The problem: Rewrite the data starting at the line containing "Tap the location" and ending at the line containing "click(x=26, y=179)", swapping "Viewport" for "Display" and leaving everything else unchanged.

Start of Data provided

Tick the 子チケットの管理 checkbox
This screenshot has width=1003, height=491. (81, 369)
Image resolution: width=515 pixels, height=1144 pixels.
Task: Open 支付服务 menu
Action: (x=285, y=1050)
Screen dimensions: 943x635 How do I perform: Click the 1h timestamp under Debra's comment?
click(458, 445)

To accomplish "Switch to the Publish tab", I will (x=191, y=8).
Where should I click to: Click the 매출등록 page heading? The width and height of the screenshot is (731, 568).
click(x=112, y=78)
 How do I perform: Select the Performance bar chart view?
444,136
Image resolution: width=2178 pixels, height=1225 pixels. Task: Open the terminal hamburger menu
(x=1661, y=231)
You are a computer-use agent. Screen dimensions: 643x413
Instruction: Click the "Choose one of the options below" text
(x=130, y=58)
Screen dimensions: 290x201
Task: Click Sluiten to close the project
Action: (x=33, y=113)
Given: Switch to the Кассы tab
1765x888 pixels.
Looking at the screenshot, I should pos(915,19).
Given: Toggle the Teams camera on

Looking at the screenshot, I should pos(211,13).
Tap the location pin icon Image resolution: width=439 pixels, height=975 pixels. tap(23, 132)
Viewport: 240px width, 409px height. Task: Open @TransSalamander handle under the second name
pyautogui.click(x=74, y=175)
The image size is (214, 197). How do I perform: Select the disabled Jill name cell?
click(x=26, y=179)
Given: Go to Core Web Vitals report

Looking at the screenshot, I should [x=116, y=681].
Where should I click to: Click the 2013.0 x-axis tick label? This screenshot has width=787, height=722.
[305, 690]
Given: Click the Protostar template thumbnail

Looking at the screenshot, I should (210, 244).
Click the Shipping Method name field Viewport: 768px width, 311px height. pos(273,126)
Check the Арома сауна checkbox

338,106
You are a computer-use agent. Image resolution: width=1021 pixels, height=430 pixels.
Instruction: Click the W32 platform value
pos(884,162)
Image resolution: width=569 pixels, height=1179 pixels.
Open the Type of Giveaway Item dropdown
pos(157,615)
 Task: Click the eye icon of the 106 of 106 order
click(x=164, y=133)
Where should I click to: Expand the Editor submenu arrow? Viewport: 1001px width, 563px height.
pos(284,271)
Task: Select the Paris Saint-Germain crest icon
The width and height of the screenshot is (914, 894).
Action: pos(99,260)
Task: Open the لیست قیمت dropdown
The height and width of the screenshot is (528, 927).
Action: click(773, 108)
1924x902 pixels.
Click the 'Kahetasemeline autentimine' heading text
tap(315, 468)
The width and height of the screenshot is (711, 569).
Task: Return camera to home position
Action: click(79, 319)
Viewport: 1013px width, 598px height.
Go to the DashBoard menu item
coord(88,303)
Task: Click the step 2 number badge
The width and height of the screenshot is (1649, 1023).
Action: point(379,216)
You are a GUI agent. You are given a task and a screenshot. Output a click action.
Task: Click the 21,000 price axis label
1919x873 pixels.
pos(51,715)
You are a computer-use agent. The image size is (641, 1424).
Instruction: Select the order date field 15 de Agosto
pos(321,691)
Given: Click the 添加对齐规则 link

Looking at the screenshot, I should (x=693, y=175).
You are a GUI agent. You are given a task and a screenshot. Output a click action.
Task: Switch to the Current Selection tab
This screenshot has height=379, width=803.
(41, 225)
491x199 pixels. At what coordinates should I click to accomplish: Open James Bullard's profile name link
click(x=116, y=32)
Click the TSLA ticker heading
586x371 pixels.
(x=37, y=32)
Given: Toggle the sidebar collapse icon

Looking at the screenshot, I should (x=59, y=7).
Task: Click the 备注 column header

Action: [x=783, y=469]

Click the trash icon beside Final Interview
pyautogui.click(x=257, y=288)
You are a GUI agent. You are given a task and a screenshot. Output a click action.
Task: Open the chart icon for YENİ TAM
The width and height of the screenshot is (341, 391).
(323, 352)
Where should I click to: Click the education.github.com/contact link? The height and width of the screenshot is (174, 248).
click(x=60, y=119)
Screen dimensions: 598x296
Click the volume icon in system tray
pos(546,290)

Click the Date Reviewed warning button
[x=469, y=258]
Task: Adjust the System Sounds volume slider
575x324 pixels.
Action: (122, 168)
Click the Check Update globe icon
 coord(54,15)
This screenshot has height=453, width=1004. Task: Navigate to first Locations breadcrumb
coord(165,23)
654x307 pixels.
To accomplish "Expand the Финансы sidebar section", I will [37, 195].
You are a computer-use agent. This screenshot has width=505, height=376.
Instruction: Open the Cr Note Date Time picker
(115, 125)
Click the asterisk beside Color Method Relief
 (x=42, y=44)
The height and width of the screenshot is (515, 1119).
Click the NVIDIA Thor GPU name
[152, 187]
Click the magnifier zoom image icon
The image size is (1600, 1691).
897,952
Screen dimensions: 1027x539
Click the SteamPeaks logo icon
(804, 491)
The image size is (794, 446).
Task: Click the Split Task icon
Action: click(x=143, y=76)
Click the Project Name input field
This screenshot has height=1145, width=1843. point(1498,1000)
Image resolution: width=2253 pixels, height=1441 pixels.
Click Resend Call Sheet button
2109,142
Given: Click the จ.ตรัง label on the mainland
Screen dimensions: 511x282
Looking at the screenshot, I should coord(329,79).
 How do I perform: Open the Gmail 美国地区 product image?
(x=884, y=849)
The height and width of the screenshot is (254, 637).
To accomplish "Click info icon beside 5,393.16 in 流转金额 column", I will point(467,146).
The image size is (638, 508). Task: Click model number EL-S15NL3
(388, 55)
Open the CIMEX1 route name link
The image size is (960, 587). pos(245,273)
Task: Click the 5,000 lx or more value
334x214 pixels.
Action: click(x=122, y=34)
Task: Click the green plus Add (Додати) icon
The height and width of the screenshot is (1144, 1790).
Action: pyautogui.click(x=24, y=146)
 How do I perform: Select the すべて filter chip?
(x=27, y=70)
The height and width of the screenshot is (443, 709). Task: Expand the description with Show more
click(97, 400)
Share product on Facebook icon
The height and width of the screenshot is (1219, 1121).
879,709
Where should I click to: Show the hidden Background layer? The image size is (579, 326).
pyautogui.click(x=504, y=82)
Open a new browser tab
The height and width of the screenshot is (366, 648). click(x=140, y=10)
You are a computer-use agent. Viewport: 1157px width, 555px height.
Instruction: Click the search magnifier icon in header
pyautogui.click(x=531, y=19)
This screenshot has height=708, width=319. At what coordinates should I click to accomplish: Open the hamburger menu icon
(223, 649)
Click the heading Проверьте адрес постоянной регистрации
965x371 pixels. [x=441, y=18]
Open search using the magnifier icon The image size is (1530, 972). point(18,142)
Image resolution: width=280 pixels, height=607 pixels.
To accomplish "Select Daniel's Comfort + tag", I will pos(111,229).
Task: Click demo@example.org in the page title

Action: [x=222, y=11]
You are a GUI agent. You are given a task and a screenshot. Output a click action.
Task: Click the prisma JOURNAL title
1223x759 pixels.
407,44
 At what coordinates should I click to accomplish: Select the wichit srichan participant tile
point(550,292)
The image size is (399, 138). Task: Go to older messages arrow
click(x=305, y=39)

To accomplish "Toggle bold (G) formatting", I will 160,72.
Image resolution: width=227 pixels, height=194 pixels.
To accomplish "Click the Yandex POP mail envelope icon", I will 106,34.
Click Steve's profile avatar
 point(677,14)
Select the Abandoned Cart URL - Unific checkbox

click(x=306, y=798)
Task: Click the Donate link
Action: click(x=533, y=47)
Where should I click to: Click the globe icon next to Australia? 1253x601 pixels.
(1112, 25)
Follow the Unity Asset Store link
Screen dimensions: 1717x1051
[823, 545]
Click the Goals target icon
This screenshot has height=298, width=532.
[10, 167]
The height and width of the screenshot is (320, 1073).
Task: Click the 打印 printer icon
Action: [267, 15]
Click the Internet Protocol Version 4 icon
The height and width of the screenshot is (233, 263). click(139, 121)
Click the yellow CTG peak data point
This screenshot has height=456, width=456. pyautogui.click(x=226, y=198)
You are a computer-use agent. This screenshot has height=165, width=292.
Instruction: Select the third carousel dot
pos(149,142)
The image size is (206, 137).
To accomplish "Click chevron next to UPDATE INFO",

End of Data provided

Answer for the task:
Tap the location pin icon Image resolution: width=439 pixels, height=975 pixels. tap(23, 132)
Display: 240px width, 409px height. Task: Open @TransSalamander handle under the second name
pyautogui.click(x=74, y=175)
The image size is (214, 197). How do I perform: Select the disabled Jill name cell?
click(x=26, y=179)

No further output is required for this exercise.